**Source:**
● ● ●

Alliance Resource Partners has slashed its quarterly cash distribution to shareholders by 26% on the back of a 70% year-on-year slide in expected 2020 net profit, sending the company’s Nasdaq-traded equity down nearly 10% on Monday to a new 12-month low.

 Alliance Resource Partners is preparing for a challenging year ahead for coal

Alliance Resource Partners is preparing for a challenging year ahead for coal

Alliance said net income was 8.9% higher at US$399 million in 2019, compared with $367 million in 2018, boosted in part by the January 2019 acquisition of AllDale Minerals for its portfolio of revenue-earning oil and gas royalties.

However, it also released its consolidated guidance for 2020, expecting net income in a range of $81-$159 million. Full-year 2019 consolidated revenue came in at $2 billion, with 2020 guidance for $1.65-$1.77 billion.

The Tulsa, Oklahoma-based company said despite its "continued profitability" and "solid" cash generation during 2019, the board had chosen to protect its "strong" balance sheet and take advantage of opportunities by preserving liquidity and maintaining access to capital.

The quarterly dividend has been cut from 54c to 40c.

● ● ●

**Records:**
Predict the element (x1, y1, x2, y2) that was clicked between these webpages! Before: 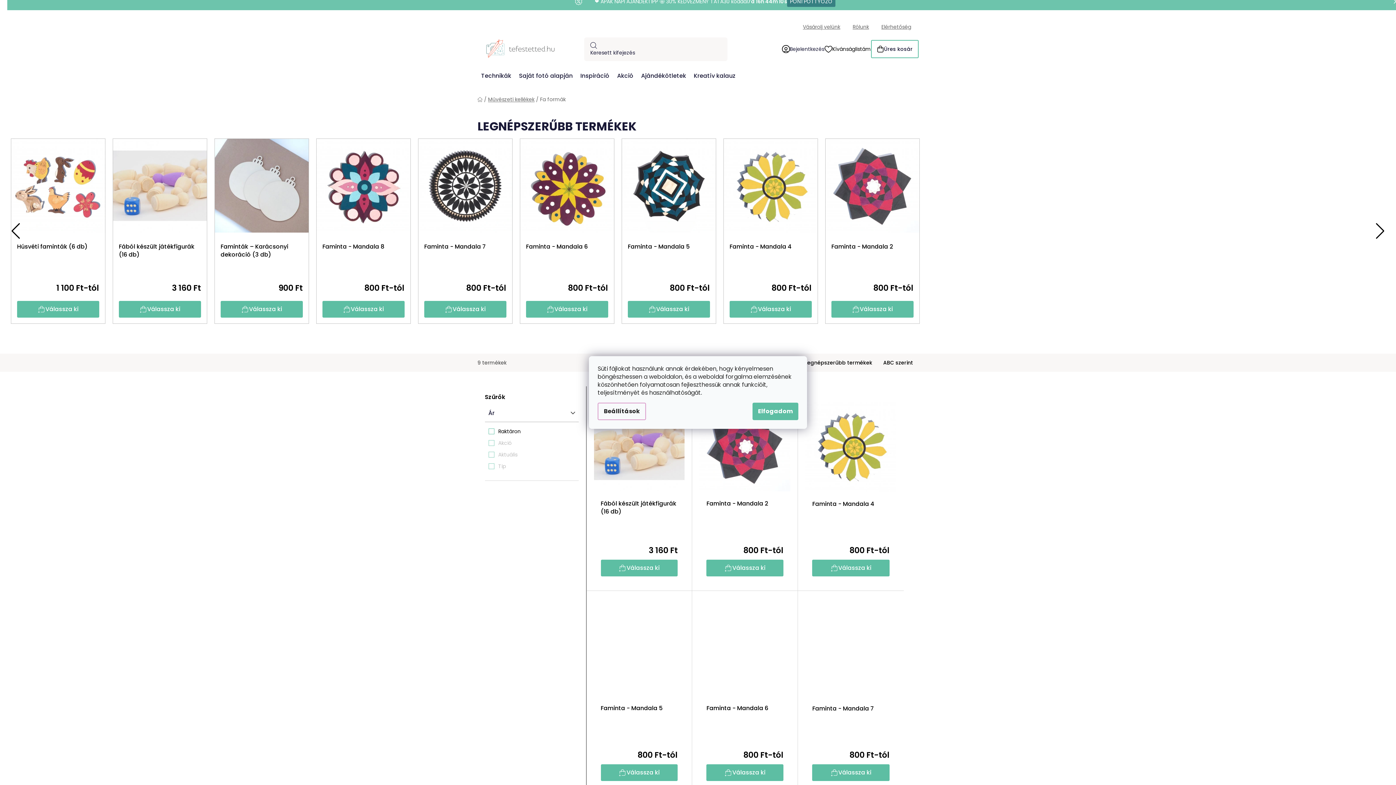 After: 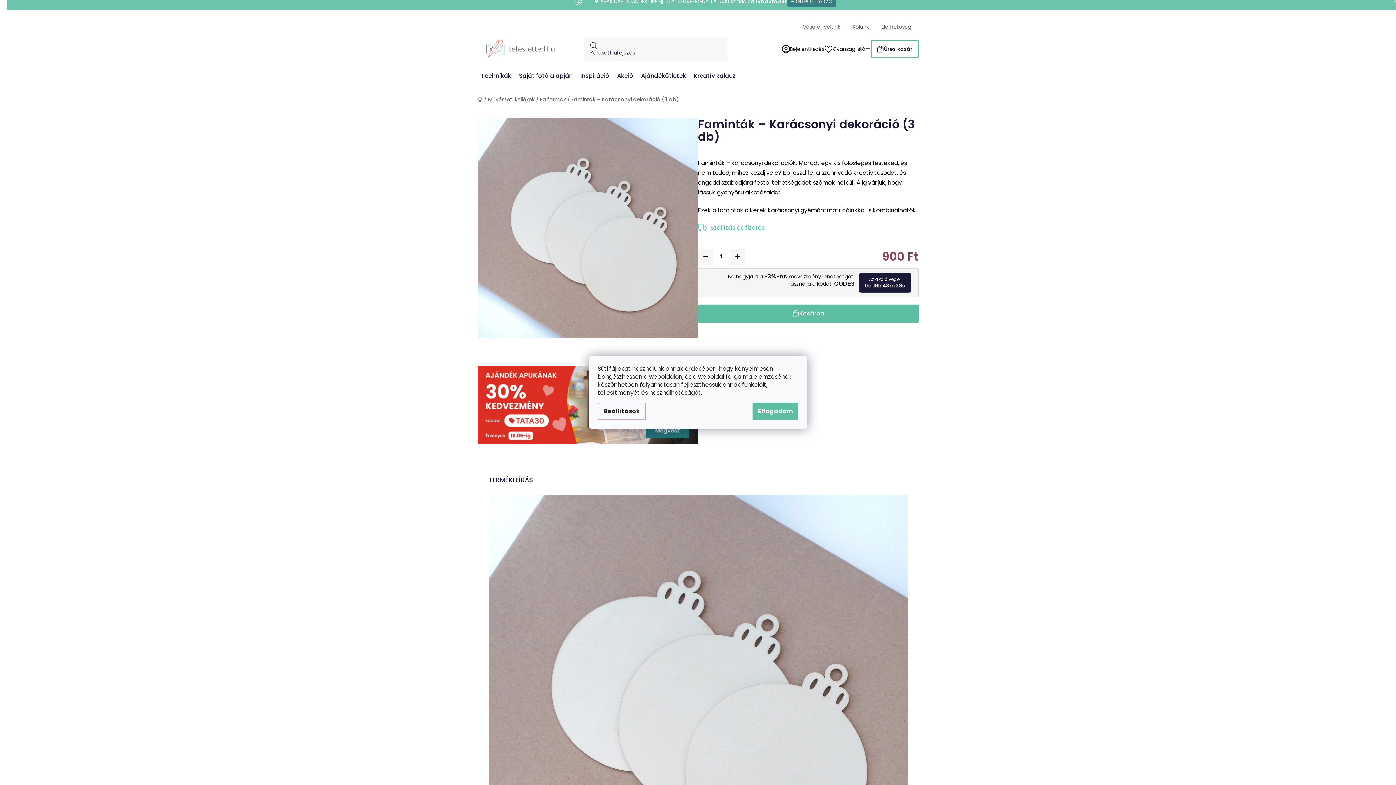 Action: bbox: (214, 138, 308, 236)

● ● ●

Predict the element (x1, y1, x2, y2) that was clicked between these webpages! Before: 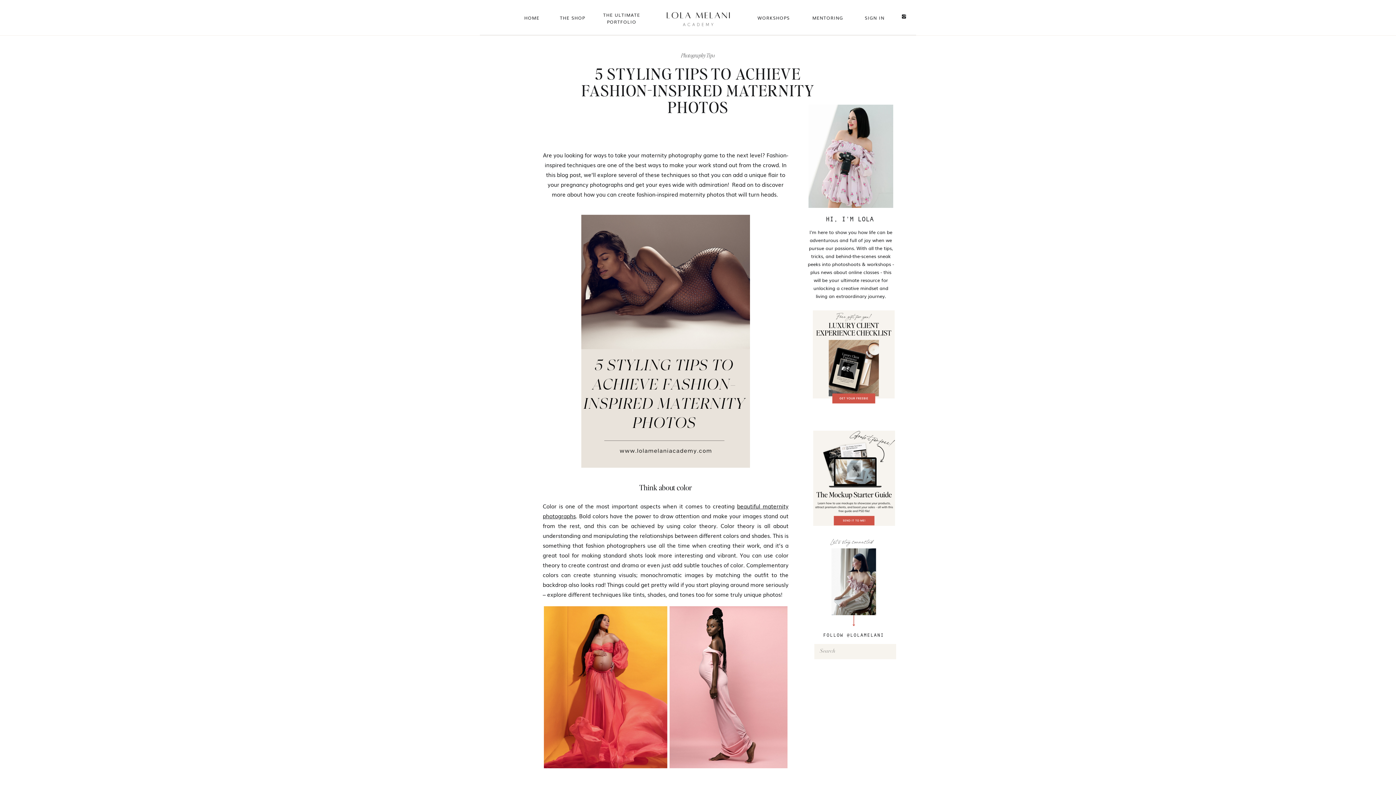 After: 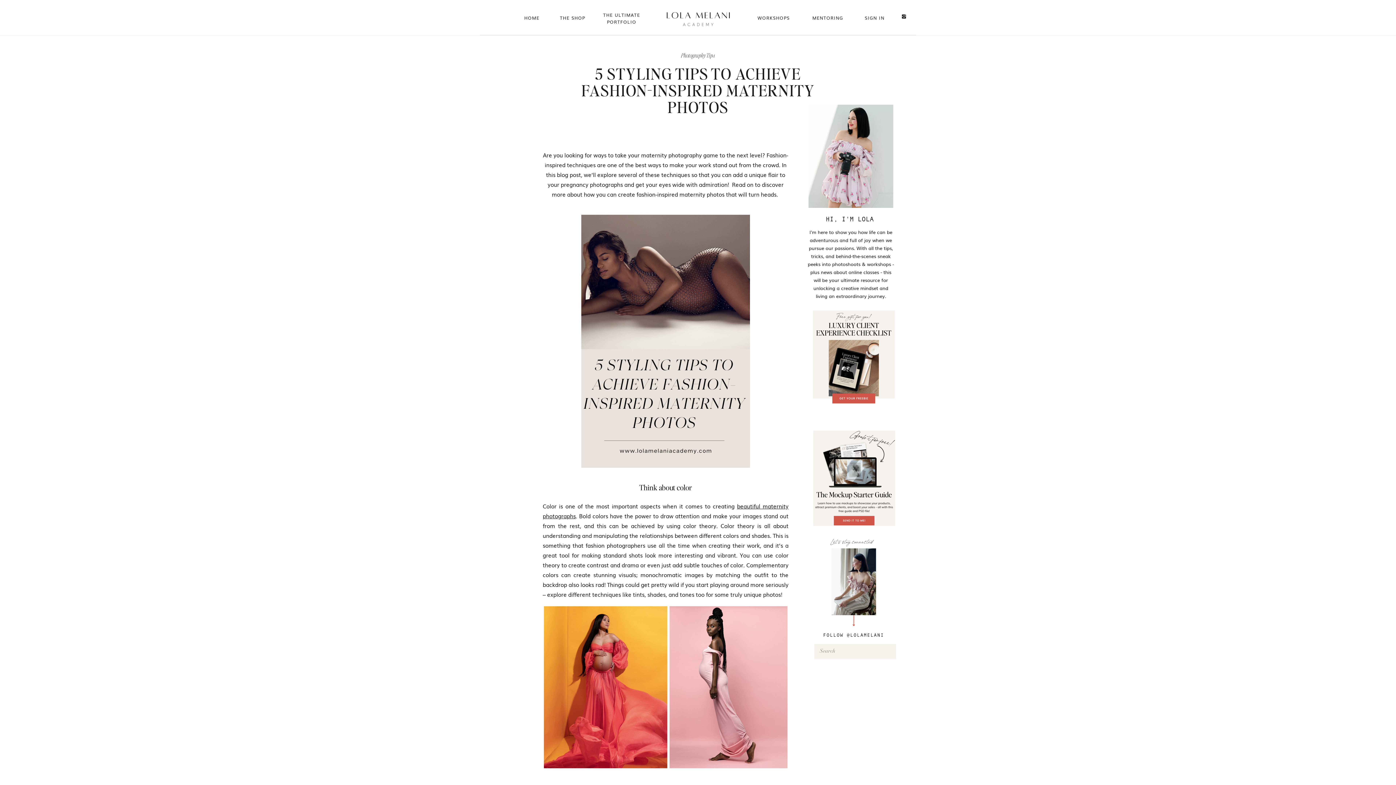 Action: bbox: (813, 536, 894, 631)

● ● ●

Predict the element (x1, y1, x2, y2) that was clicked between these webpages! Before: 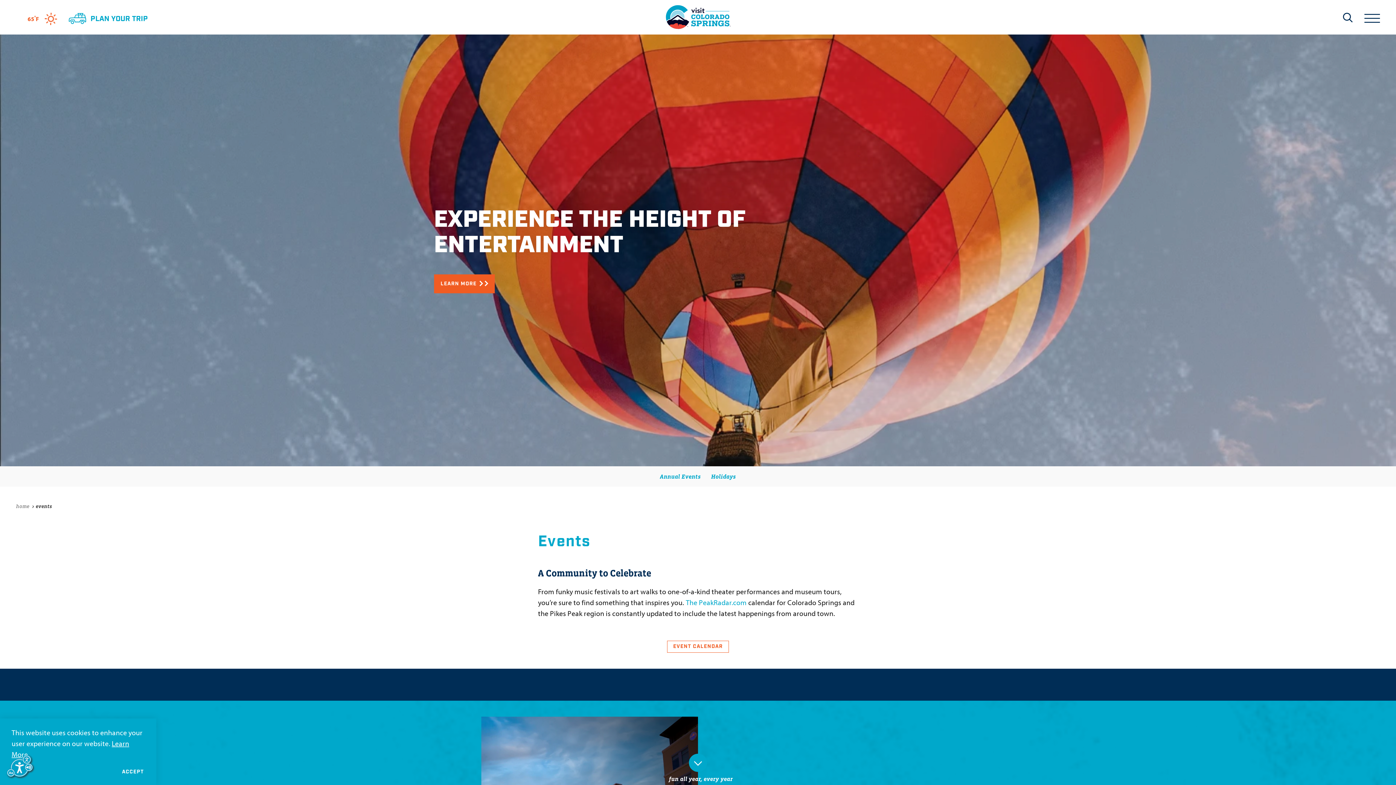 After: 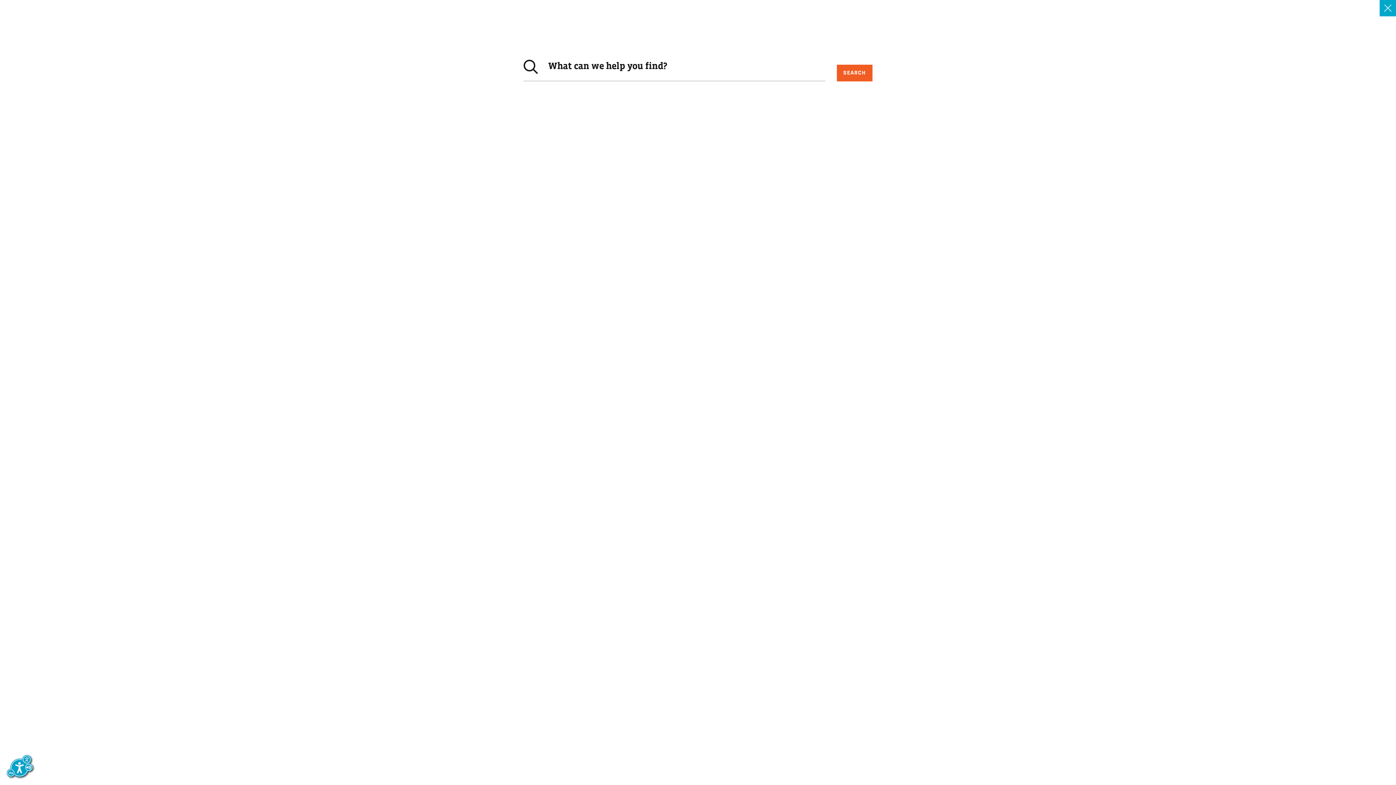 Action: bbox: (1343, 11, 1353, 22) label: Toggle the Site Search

● ● ●

**Required task:**
Reproduce the passage on the Alliance Resource Partners distribution cut in full, word for word. The rows above play no part in what is asked here.

**Written solution:**
Alliance Resource Partners has slashed its quarterly cash distribution to shareholders by 26% on the back of a 70% year-on-year slide in expected 2020 net profit, sending the company’s Nasdaq-traded equity down nearly 10% on Monday to a new 12-month low.

 Alliance Resource Partners is preparing for a challenging year ahead for coal

Alliance Resource Partners is preparing for a challenging year ahead for coal

Alliance said net income was 8.9% higher at US$399 million in 2019, compared with $367 million in 2018, boosted in part by the January 2019 acquisition of AllDale Minerals for its portfolio of revenue-earning oil and gas royalties.

However, it also released its consolidated guidance for 2020, expecting net income in a range of $81-$159 million. Full-year 2019 consolidated revenue came in at $2 billion, with 2020 guidance for $1.65-$1.77 billion.

The Tulsa, Oklahoma-based company said despite its "continued profitability" and "solid" cash generation during 2019, the board had chosen to protect its "strong" balance sheet and take advantage of opportunities by preserving liquidity and maintaining access to capital.

The quarterly dividend has been cut from 54c to 40c.